Namibia is tired, confused, and slightly entertained. Because apparently, when a minister actually wakes up, reads the law, and applies it, the nation must hold an emergency debate. Suddenly the question is not whether service delivery is improving, but whether James Sankwasa is overshadowing the presidency. Imagine that. Doing your job so well that people think you’re campaigning.

Let’s be honest. Namibians are not used to ministers who move like this. We are used to workshops, task teams, “we note with concern” statements, and investigations that age like good wine but never get opened. Then Sankwasa arrived and decided to work in public. Loudly. Consistently. Without apologising. Now everyone is uncomfortable.

Corruption, which usually receives polite warnings and endless meetings, got something different this time. No sympathy, no soft landings, just direct questions and real consequences. Local authorities that were very brave on paper suddenly became very quiet. Others discovered lawyers overnight. Some even developed emergency stress conditions. Accountability, it turns out, is very bad for people who were eating comfortably.

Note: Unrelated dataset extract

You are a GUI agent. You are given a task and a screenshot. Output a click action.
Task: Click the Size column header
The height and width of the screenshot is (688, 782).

Then came Katima Mulilo. When the Town Council was dissolved over alleged illegal land deals, the reaction was dramatic. You would think the Constitution had been suspended. Meanwhile, ordinary Namibians were asking a very dangerous question: “So you mean this has always been an option?” For years, land scandals have been treated like family matters...everyone knows, nobody talks. Sankwasa didn’t whisper. He brought a microphone.

Unapproved expenditures? Pay it back. Questionable contracts? Bring the files. Councils running ministries like personal tuck shops? Not anymore. Suddenly rules are being described as “harsh”, laws as “political”, and enforcement as “targeting”. Funny how accountability only becomes oppression when it finally arrives at your door.

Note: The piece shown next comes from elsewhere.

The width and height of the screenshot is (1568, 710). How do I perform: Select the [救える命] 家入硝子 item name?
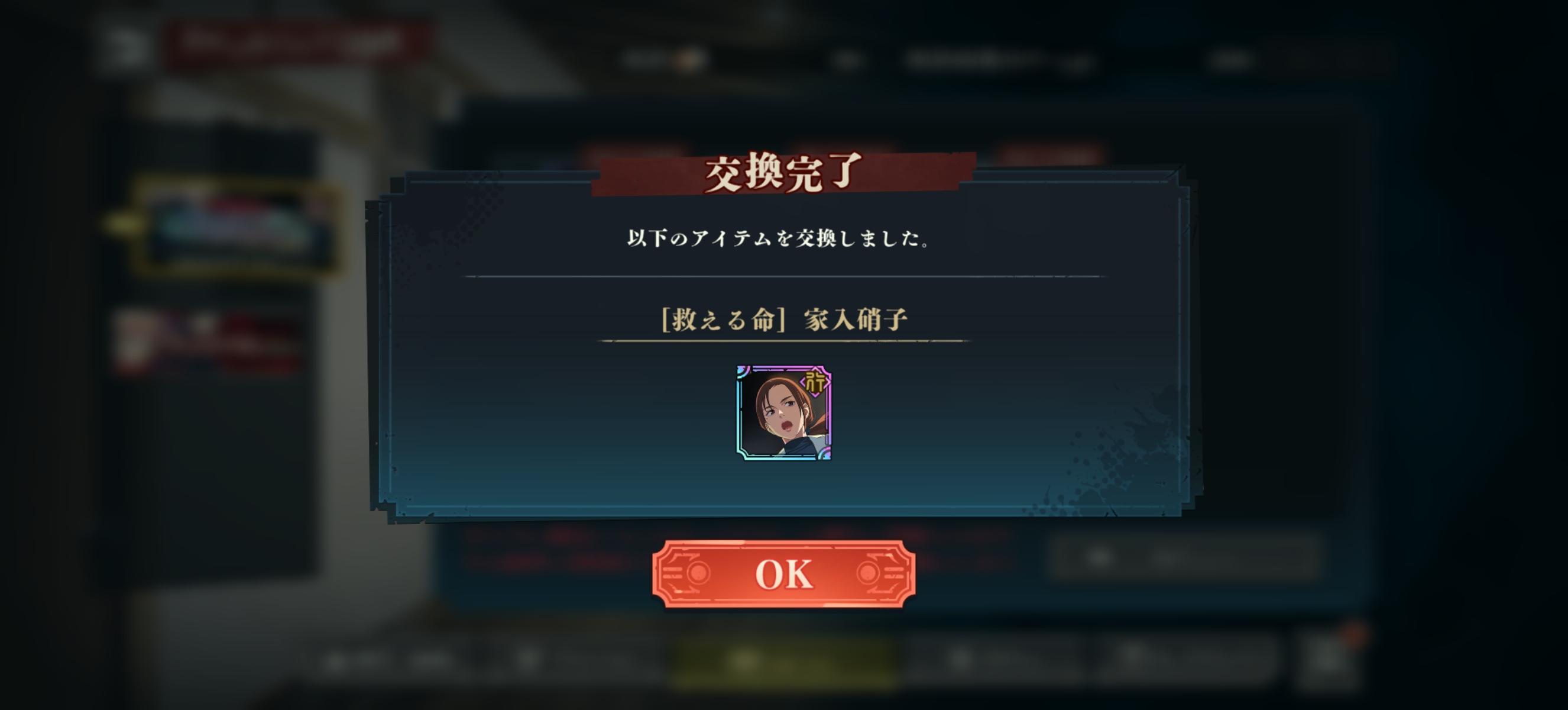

While others are busy managing optics, Sankwasa is busy managing delivery. Land auctions, infrastructure, service efficiency, boring things that don’t trend unless they fail. No poetry, no drama, just pressure on systems that were very comfortable being slow. And that is the real problem. Because when someone works, it exposes those who were hiding behind silence.

So no, Sankwasa is not overshadowing the presidency. He is simply exposing how low the bar has been. In a country where silence has often passed for leadership, action feels rebellious. When inaction is the norm, productivity looks like ambition.

The streets are not asking for a new president. They are asking why one minister doing his job feels like a national emergency. This is not a power struggle. It’s a performance gap. Sankwasa didn’t create it..he just switched on the lights.

If doing your job causes panic, then the problem was never the worker. It was the comfort of those who weren’t working. Namibia is not shocked because Sankwasa is doing too much. Namibia is shocked because he is doing what was always supposed to be done.

And now, unfortunately for some people, the bar has been raised.